Requirements.
**1.** Repeat the Connolly biography word for word, starting at "In December 2008, he" and ending at "only three appearances.".
**2.** Answer these questions using the Connolly biography:
(a) In what city was he born?
(b) Which team did Clyde play on the day of his senior debut?
(c) How many appearances did he make for Stranraer before that loan was terminated?
**3.** List every football club that the Connolly biography names, giving each club once.

Begin Document text

Stephen Patrick Connolly (born 29 November 1989 in Glasgow) is a Scottish football midfielder who is currently without a club. He was forced into retiring from the game due to a serious knee injury. He is a product of Hamilton's youth system, prior to joining Hamilton he played in the Dundee United youth system.

Career

He signed a YTS contract with Clyde in July 2007, and made his senior debut on the 18 August 2007, coming on as a half-time  substitute against Partick Thistle in a 4–0 defeat in the Scottish Football League First Division. He would go on to make 5 more appearances for the first team that season. He signed his first professional contract in May 2008.

In December 2008, he joined Stenhousemuir on loan for a month. He made four appearances in total for the Warriors and returned to Clyde with the short-term loan deemed a success. He then joined Stranraer on loan until the end of the season in January 2009, along with Jordan Murch. However, the loan was terminated early and he returned to Clyde after only three appearances.

End Document text
Begin Material shown

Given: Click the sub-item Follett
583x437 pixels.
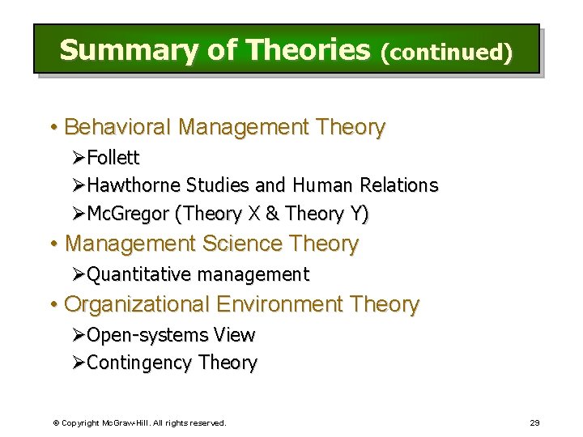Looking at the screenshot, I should [113, 157].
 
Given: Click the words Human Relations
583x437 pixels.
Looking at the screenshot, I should [365, 185].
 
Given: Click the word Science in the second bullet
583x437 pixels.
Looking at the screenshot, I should [240, 244].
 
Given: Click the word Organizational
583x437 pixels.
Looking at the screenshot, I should [137, 305].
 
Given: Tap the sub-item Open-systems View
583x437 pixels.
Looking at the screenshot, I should [170, 335].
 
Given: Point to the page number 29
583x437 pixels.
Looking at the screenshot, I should [534, 422].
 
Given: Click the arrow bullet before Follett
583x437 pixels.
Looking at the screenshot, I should [79, 157].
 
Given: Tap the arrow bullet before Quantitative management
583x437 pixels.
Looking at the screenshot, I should [79, 275].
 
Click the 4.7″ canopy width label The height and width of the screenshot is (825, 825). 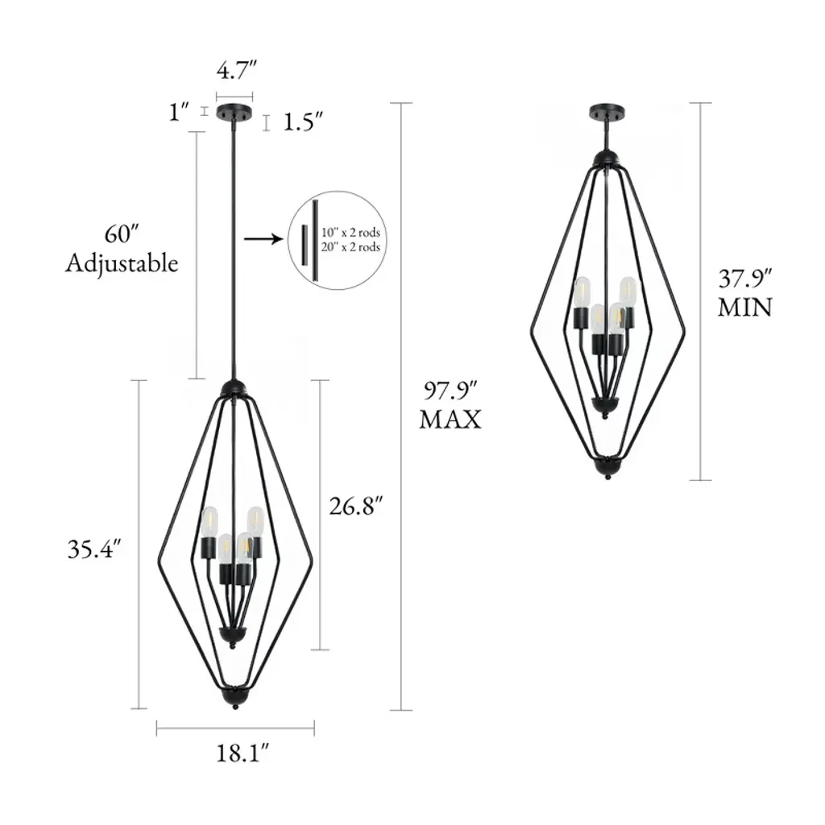tap(236, 69)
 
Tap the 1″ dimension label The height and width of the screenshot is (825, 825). tap(179, 112)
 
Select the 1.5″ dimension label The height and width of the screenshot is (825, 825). tap(303, 122)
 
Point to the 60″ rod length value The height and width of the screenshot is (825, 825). tap(122, 234)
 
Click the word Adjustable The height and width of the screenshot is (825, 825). tap(122, 263)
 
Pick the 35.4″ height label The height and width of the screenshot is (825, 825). tap(94, 549)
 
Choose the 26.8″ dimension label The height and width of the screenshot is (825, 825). tap(355, 506)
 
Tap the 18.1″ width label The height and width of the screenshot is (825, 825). tap(243, 753)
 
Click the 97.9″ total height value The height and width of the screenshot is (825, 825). tap(450, 391)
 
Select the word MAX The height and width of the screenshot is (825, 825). tap(450, 420)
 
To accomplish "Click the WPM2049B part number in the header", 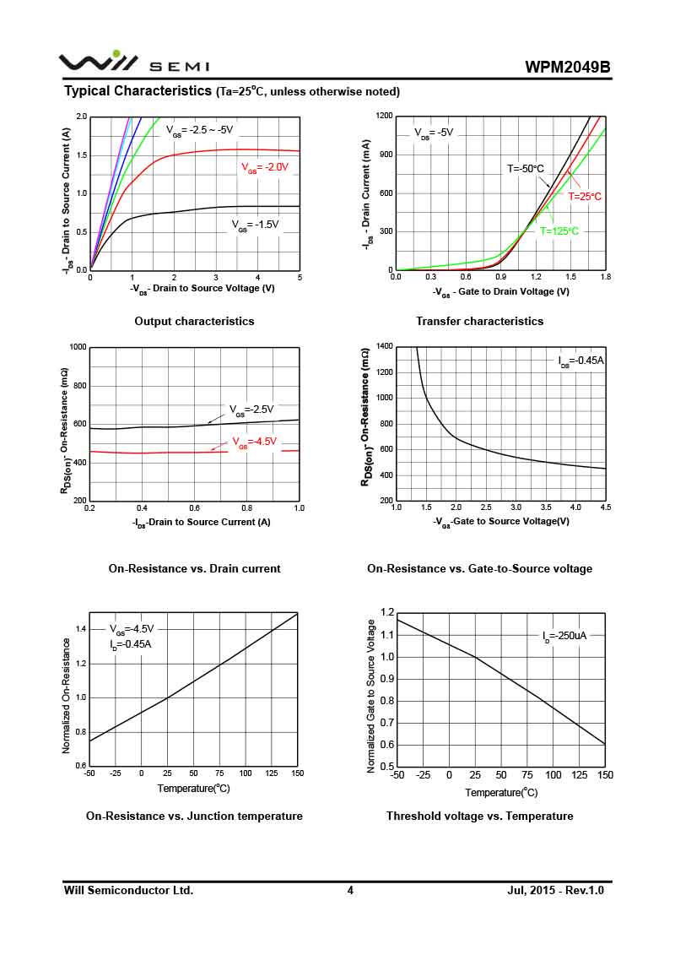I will pyautogui.click(x=567, y=68).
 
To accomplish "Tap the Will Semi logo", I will pyautogui.click(x=133, y=62).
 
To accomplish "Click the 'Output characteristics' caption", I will pyautogui.click(x=194, y=321).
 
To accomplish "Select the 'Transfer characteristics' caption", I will pyautogui.click(x=479, y=321).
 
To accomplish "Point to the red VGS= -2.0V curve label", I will pyautogui.click(x=265, y=167).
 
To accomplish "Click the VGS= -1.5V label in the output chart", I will pyautogui.click(x=255, y=225).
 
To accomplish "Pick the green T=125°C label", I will pyautogui.click(x=559, y=231).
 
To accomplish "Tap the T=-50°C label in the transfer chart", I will pyautogui.click(x=526, y=169).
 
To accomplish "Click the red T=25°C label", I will pyautogui.click(x=585, y=196).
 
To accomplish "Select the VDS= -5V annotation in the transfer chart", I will pyautogui.click(x=434, y=133).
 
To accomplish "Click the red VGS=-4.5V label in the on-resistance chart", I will pyautogui.click(x=254, y=442).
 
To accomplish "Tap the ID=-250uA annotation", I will pyautogui.click(x=564, y=635).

End Material shown

Written responses.
**1.**
In December 2008, he joined Stenhousemuir on loan for a month. He made four appearances in total for the Warriors and returned to Clyde with the short-term loan deemed a success. He then joined Stranraer on loan until the end of the season in January 2009, along with Jordan Murch. However, the loan was terminated early and he returned to Clyde after only three appearances.

**2.**
(a) Glasgow
(b) Partick Thistle
(c) Three

**3.**
Hamilton
Dundee United
Clyde
Partick Thistle
Stenhousemuir
Stranraer